Find the graph of the derivative

Question

The graph of a function $f$ defined on $(0,2)$ with the property $\lim_{x\to 0^+}f(x)=\lim_{x\to 2^-}f(x)=\infty$ is as follows:

Answer 1

First, as I said in the comments you can see how this isn't a parabola since all parabolas don't have vertical asymptotes, whereas this function does.

Now for a general problem like this I will outline what I do. I would begin looking at the increasingness and decreasingness (I establish these non-words as words!) of the function. By this, I mean imagine tangent lines along the function. Look at the slope of these tangent lines, what do you notice about them? Now I'm sure you know that the derivative evaluated at a point is the slope of the tangent line at that point. So now if you notice that a tangent line's slope is negative the value of the derivative must be negative, likewise positive. A quick way to see if a slope is going to be negative or not is to look at whether or not it's a / (solidus) or \ (reverse solidus). If the slope looks like / then the slope is positive and \ it's negative (a proof of this is fairly straight forward and I can list it if you want). From this visual method one can also notice how negative the slope is. That is if the slope is more vertical at a given point and looks like \ as compared to another point then it must be more negative. Likewise if a slope is more vertical at one point and looks like / as compared to another point then the derivative must be more positive at that point.

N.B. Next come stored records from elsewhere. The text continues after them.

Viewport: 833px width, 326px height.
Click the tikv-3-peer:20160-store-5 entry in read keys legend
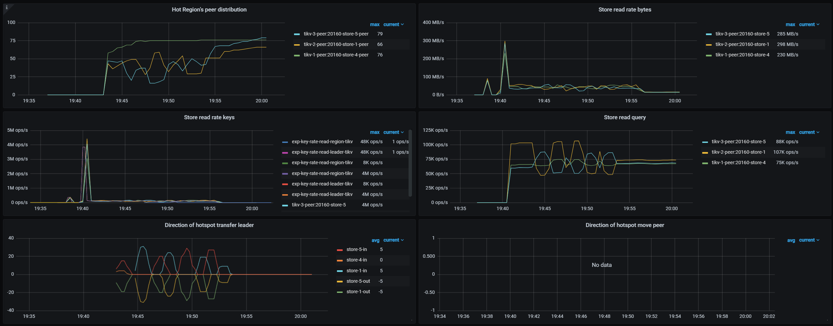[319, 205]
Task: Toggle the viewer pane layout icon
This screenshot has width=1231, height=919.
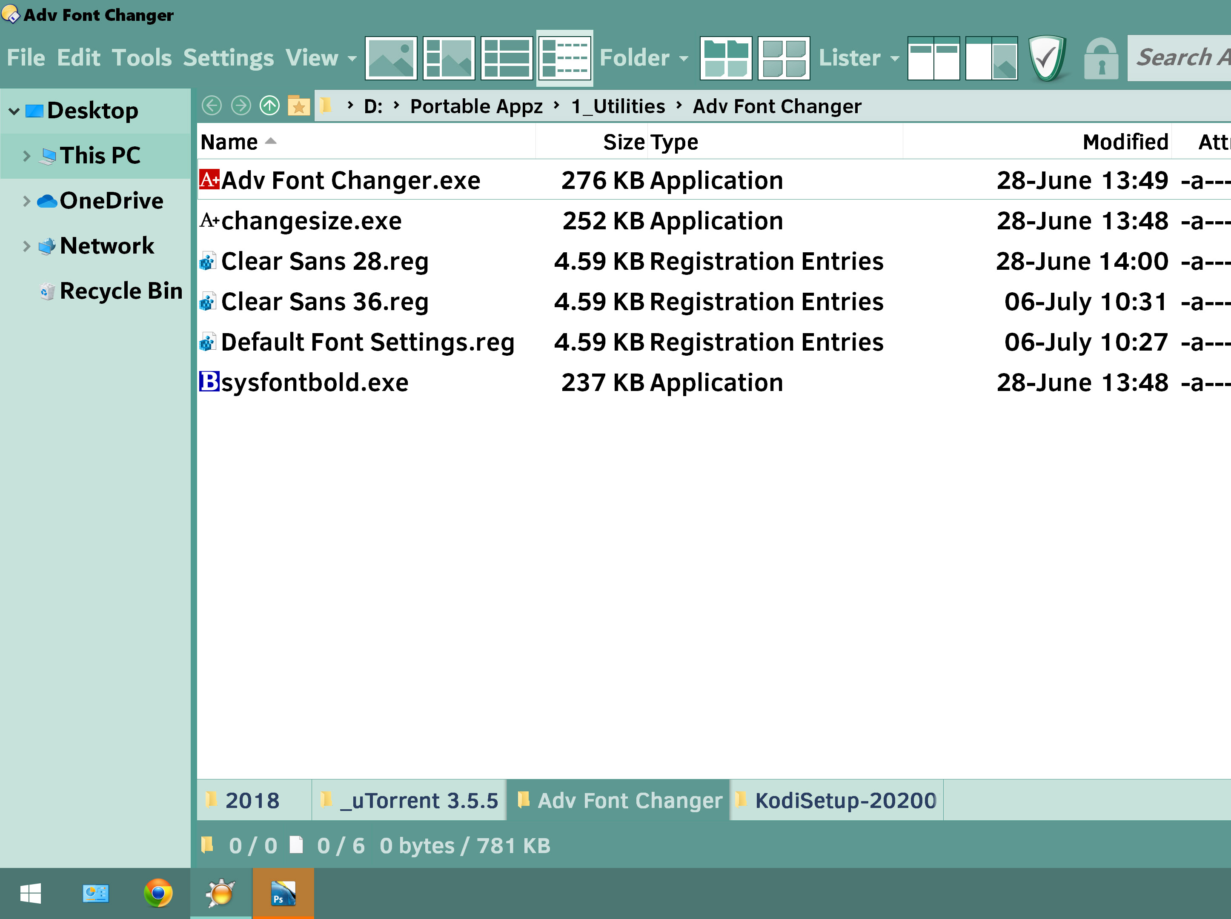Action: (991, 58)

Hopefully that helped for a general problem like this (personally I'm a fairly visual person so doing this process has become second nature to me)

Now let's look at this specific problem:

Near $0$ we see that the slope is very vertical and looks like \ so the derivative must be very negative here. Continuing towards $1$ the slope is still \ but continues to get less and less vertical so the derivative must be getting less and less negative* until it hits the point where the slope is actually flat which means that the slope is $0$ so the derivative is $0$. Continuing the slope becomes more and more positive until it's /very/ positive around $2$. In the end patching this information together the graph must go from very negative around $x=0$ to zero at $x=1$ to very positive at $x=2$. The only graph with these properties is D).

*Note that less negative means it is increasing, but still negative

Answer 2

The answer is $D)$, since the slope asymptotes to $\infty$ as $x\to0$ and $x\to2$, and there is a minimum at $x=1$. Also, the graph of $f$ is concave up, and hence, $f^\prime$ needs to have positive slope.